In this same section we could add code that adds the hosts to the Fabric roledefs as well. And if we'd prefer, we could have the _set_host function append to the Fabric env.hosts instead of replacing it. That would let us run more than one hostname in the fab command (ex. fab web001 web002 dostuff). But if I'm pushing tasks up to multiple hosts I usually like to do it by roledef or looping over the hosts so that I can more easily follow the progress of the task. Your mileage may vary.

Stupid Pet Tricks with SSH Config Files

The last part to add here is that sometimes we like to be able to ssh into a given EC2 instance if it's behaving abnormally.

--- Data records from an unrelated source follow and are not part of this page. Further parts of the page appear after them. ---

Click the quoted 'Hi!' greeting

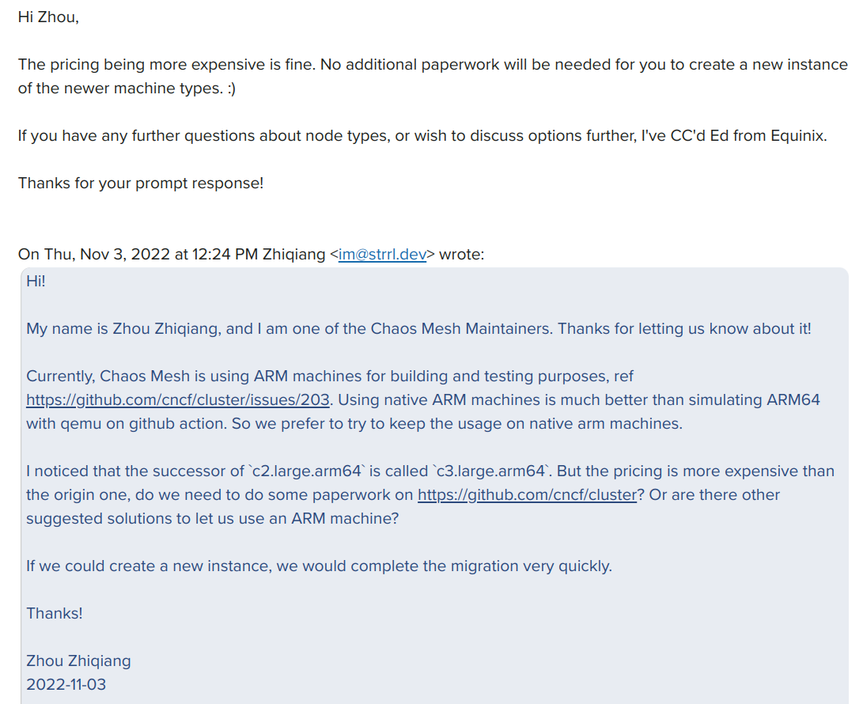36,282
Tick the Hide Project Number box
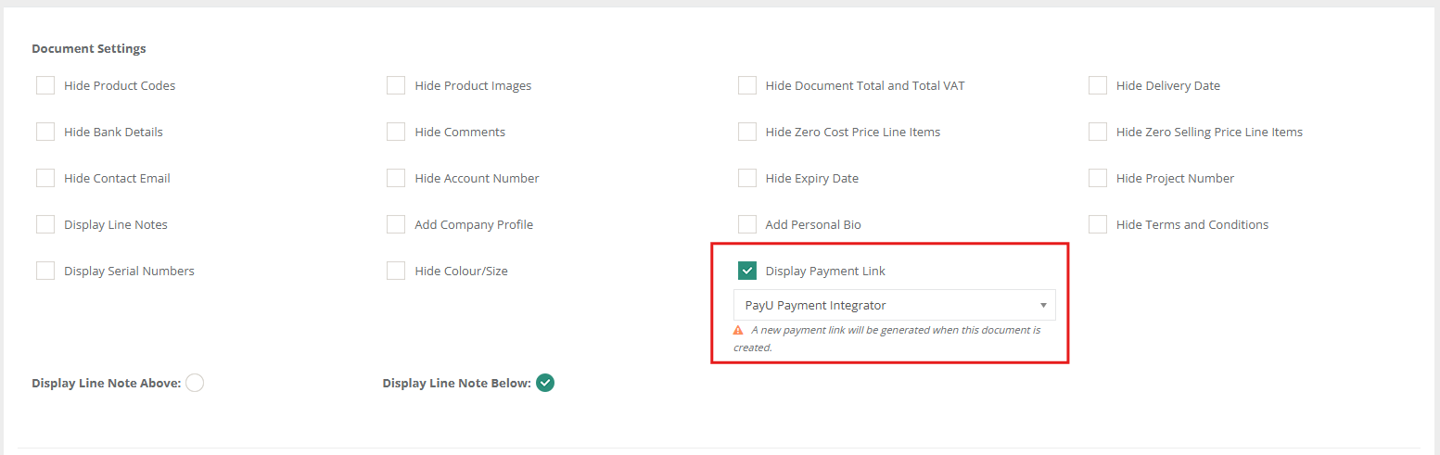 1098,178
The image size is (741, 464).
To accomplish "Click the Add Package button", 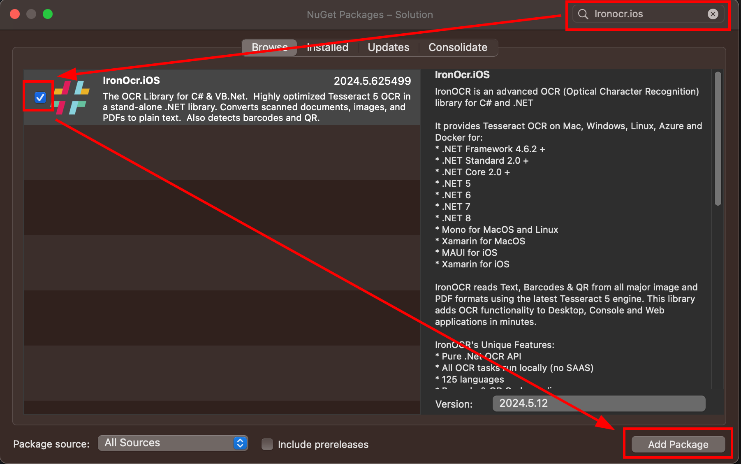I will (678, 444).
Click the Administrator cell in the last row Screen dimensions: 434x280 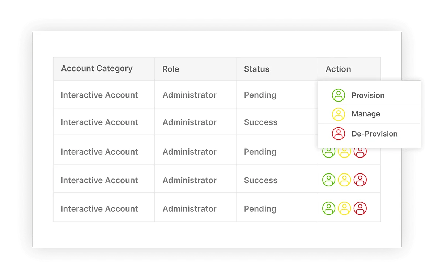coord(190,209)
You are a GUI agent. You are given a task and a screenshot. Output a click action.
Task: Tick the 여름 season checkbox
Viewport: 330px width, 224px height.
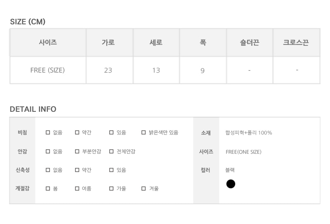(x=77, y=189)
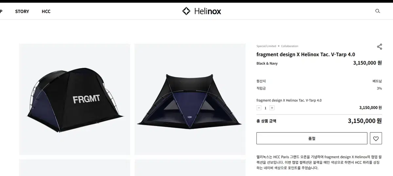Decrease quantity with minus button
This screenshot has width=393, height=176.
click(x=259, y=108)
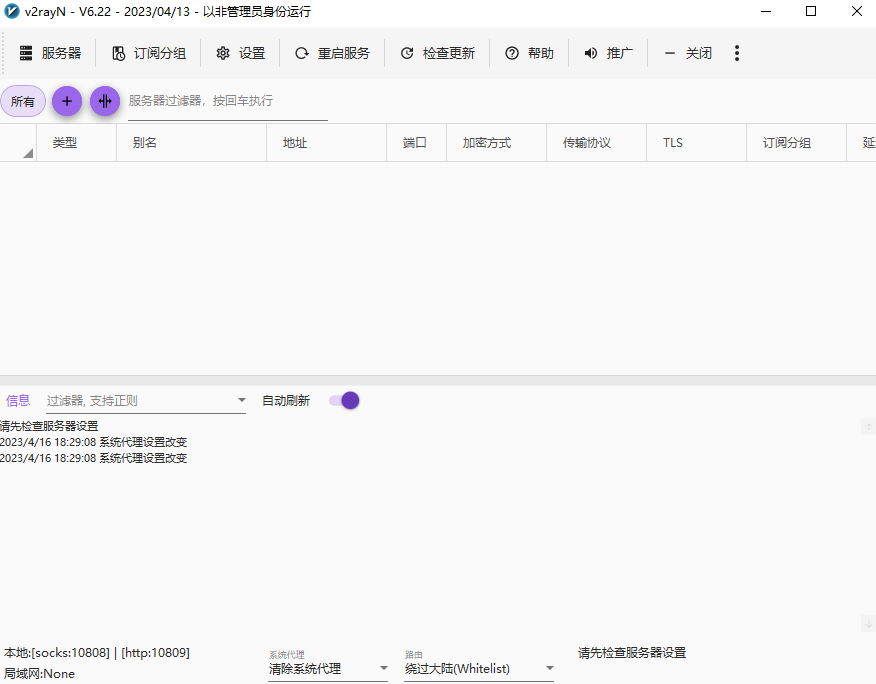Viewport: 876px width, 684px height.
Task: Open the 订阅分组 subscription group menu
Action: 148,53
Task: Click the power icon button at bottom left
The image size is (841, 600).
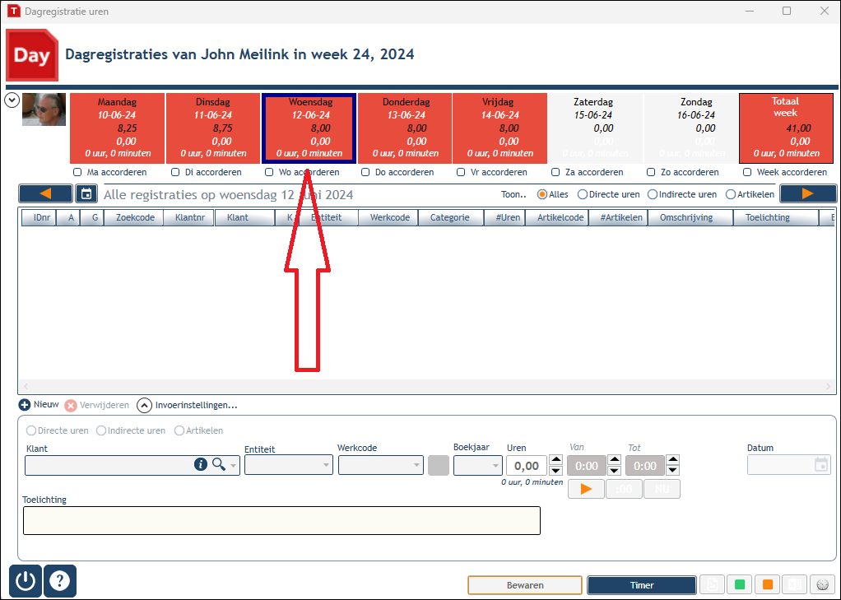Action: coord(26,581)
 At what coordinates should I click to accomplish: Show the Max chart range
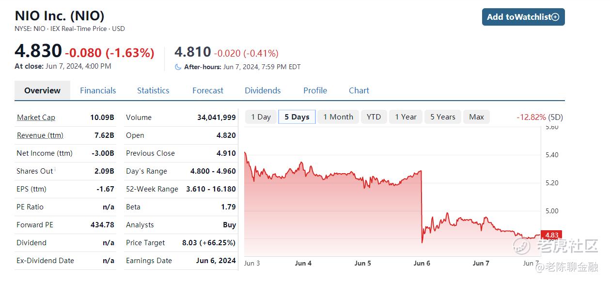[x=476, y=117]
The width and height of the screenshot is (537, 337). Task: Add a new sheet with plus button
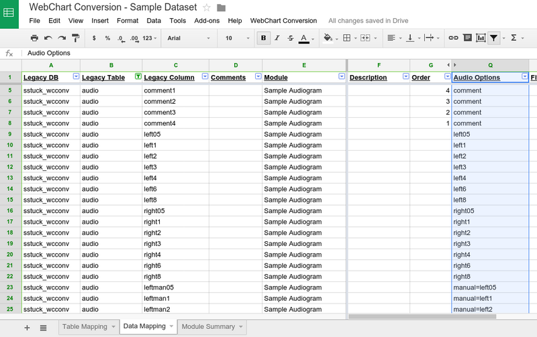[x=28, y=328]
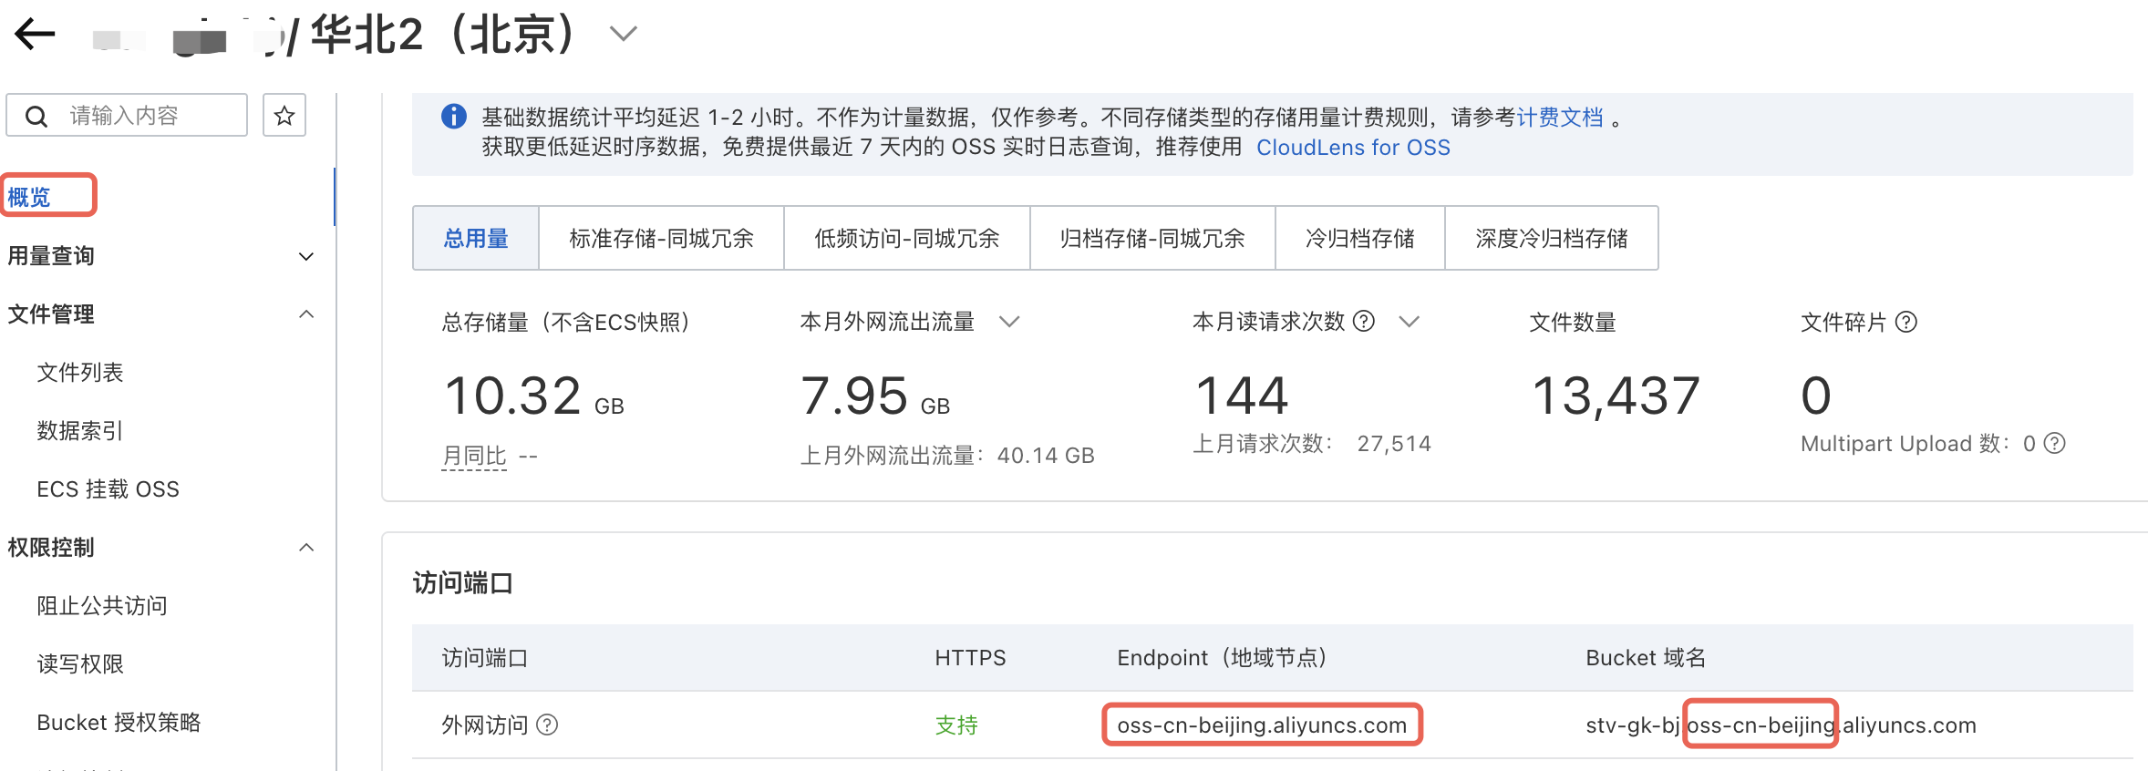The height and width of the screenshot is (771, 2148).
Task: Open the 本月读请求次数 dropdown arrow
Action: (1410, 322)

To this end I (ab)use my ssh config file. My ~/.ssh directory looks like this:

tgross@Durandal:~$ ll ~/.ssh
total 136
-rw-r--r--  1 tgross  staff   3.9K Oct 11 21:37 config
-rw-r--r--  1 tgross  staff    45K Oct 10 13:02 known_hosts
drwxr-xr-x  2 tgross  staff    68B Oct 12 11:36 multi
-rw-r--r--  1 tgross  staff   531B Jul  7 12:37 my_config
-rwxr-xr-x  1 tgross  staff   126B Jul  6 12:25 ssh_alias.bash
-rw-------  1 tgross  staff   1.6K Jul  6 18:12 tgross
-rw-r--r--  1 tgross  staff   400B Jul  6 18:12 tgross.pub

I've got a my_config file that contains everything you'd usually find in a ssh config file. Then in my ~/.bash_profile I've got the following:

# gets hostnames provided by the fab script
alias update-ssh='cat ~/.ssh/my_config $FABFILEPATH/ssh_host.config > ~/.ssh/config'
update-ssh

Where $FABFILEPATH is the directory where my Fabfile lives. This means that every time I fire up a shell or use the command alias update-ssh, I'm replacing my ~/.ssh/config file with the combination of my personal configuration and some file that lives in the $FABFILEPATH. So where does this file come from? We can create it from our Fabfile by modifying the code we saw above like so:

# get a reference to the fabfile module
this = __import__(__name__)
all_hosts = {}

# create a function
def _set_host_factory(name):
    return lambda: _set_host(name)

def _set_host(name):
    env.hosts = [all_hosts[name],]
    env.host_name = name

f = open('./ssh_host.config', 'w')

# note: this loop is in the module namespace, not a function
for host in get_instances():
    tag = host.tags.get('Name')
    host_name = host.public_dns_name
    if host_name:
        all_hosts[tag] = host_name
        # bind our function to a name at the module level
        setattr(this, tag, _set_host_factory(tag))
        f.write('Host {}\nHostname {}\nUser ubuntu\n\n'.format(tag, host_name))

f.close()

We've added code to write out host aliases and hostnames to the ssh_host.config file that we'll concatenate into our ~/.ssh/config file. This lets me access any instance just by going ssh web001.

Another nice advantage of this is that it avoids name collisions in ~/.ssh/known_hosts. So if I scale up to 10 "web" instances in an availability zone and have a "web010", and if that instance is terminated by scaling down later, the next time I see a "web010" I won't have to worry about editing my ~/.ssh/known_hosts file to remove the old entry. You will accumulate a lot of cruft there, though, so you should probably have a job run through and clean yours out from time-to-time. I just do a quickie C-SPC M-> C-w now and then, but if you have a much larger installed base that might not do the job.